VRXU-net outperforms existing models in ischemic stroke lesion segmentation
New model analyzes MRI from three planes to improve lesion detection accuracy by 12%
Sayeh Amir Mousavi Mobarakeh's VRXU-net tackles the challenge of detecting and segmenting brain ischemic stroke lesions in T1W MRI scans. These lesions vary widely in shape and size and often resemble healthy tissue, making manual segmentation difficult. The model first applies a modified VGG neural network to classify whether a 2D slice contains a lesion. Then, a U-shaped segmentation architecture with residual blocks (ResUnet) delineates lesion boundaries. Critically, VRXU-net processes slices separately from axial, sagittal, and coronal planes and aggregates the results for a 3D output. A high-performance classifier is placed before the segmentation network to skip non-lesion slices, reducing computational overhead and improving speed. This sequential design also lets segmentation feedback reduce false positives.

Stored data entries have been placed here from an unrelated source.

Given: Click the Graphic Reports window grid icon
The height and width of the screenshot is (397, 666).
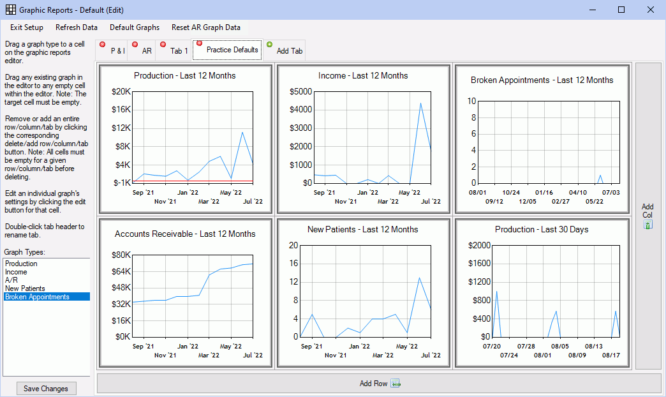Looking at the screenshot, I should pyautogui.click(x=10, y=10).
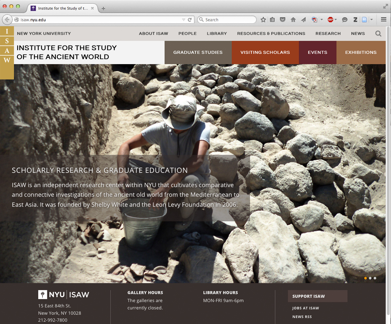The height and width of the screenshot is (324, 391).
Task: Expand the PDF converter dropdown arrow
Action: (x=322, y=20)
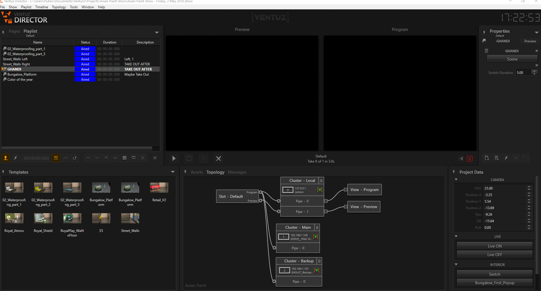
Task: Collapse the CAMERA section in Project Data
Action: [x=456, y=180]
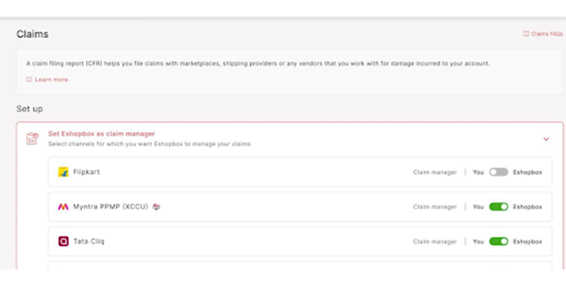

Trained on the Anatomical Tracings of Lesions After Stroke (ATLAS) dataset, VRXU-net beats current state-of-the-art models on both accuracy and Dice similarity coefficient—a metric for segmentation overlap. The multi-plane approach reduces ambiguity from grayscale similarity, and the residual blocks help capture fine-grained boundaries. The model's ability to filter out non-lesion slices makes it practical for clinical workflows where speed is critical. While the paper focuses on T1W MRI, the architecture could be adapted to other modalities. If validated in real-world clinical settings, VRXU-net could give radiologists a robust second opinion for stroke lesion assessment, aiding treatment decisions and surgical planning.
- Processes 3D MRI by decomposing into 2D slices across axial, sagittal, and coronal planes for better localization.
- Uses a high-performance VGG classifier before segmentation to skip non-lesion slices, reducing computation and improving speed.
- Achieves higher Dice coefficient and accuracy than state-of-the-art models on the ATLAS dataset, with segmentation feedback reducing false positives.
Why It Matters
Clinicians can more accurately identify stroke lesion boundaries, improving treatment planning and patient outcomes.